Qui si fonda il dovere di ogni Università Cattolica di prestare ascolto alle legittime attese del Popolo di Dio, che all’università si rivolge per essere rinvigorito nell’intelligenza della fede e sorretto adeguatamente nella missione della testimonianza e dell’annuncio del Vangelo.

Tale dovere appare sempre più urgente, particolarmente se si tiene presente che oggi le domande circa i valori supremi sono diventate più insistenti, mentre la mentalità pragmatistica ed edonistica della vita porta a contrasti sociali e morali che possono gravemente compromettere tanto la dignità e la libertà delle persone, quanto il bene della società.

7. Ho appreso con soddisfazione che la congregazione per l’educazione cattolica ha curato un’inchiesta sui centri cattolici presenti nel mondo. Tale inchiesta ha portato alla redazione di un “Directory of Catholic Universities and other Catholic Institutions of Higher Education”, che registra ben novecentotrentasei istituzioni. Sotto questo aspetto si intravedono nuovi compiti di servizio anche per la Santa Sede e l’esigenza di rapporti adeguati ed aggiornati con gli organismi rappresentativi delle Università Cattoliche.

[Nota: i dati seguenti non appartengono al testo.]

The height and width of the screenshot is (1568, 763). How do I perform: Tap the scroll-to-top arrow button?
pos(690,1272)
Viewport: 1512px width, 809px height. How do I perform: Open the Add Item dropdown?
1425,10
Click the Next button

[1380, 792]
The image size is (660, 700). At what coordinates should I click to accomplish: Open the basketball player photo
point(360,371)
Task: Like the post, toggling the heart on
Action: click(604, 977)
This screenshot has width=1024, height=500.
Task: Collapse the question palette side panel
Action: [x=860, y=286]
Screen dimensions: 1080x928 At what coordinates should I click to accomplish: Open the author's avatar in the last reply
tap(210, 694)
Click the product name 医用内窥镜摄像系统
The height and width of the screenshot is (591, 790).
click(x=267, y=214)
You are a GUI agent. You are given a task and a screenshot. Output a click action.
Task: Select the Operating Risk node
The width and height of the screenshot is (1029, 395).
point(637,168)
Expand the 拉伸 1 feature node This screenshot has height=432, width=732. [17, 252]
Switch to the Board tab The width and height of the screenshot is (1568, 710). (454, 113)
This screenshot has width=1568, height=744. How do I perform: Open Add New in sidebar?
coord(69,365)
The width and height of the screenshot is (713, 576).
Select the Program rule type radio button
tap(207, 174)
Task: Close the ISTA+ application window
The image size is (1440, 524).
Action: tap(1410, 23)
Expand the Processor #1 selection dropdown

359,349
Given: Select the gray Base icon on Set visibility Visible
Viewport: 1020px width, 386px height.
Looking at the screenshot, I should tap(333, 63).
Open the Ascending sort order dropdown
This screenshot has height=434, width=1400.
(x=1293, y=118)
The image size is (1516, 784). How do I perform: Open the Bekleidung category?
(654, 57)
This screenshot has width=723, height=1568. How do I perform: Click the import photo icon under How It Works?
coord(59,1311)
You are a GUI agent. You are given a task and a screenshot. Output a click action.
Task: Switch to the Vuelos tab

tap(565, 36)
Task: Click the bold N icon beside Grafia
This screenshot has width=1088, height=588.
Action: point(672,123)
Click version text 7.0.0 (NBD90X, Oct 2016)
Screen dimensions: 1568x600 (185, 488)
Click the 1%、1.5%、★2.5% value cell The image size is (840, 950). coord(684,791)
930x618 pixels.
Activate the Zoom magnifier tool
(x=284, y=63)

Nei miei viaggi pastorali, come è noto, ho sempre desiderato incontrarmi con le Università Cattoliche di ogni nazione per trattare gli aspetti e le problematiche peculiari di ciascuna università. Nel presente incontro, così qualificato per i partecipanti e per gli argomenti affrontati, ho ritenuto opportuno attirare l’attenzione di tutti voi su alcuni punti fondamentali, augurandomi che siano occasione di fecondi sviluppi e di conforto per la missione che vi riguarda.

Nell’invocare sulle vostre persone l’abbondanza dei divini favori, auspice la beata Vergine Maria, Sede della sapienza, a voi tutti imparto di cuore l’apostolica benedizione.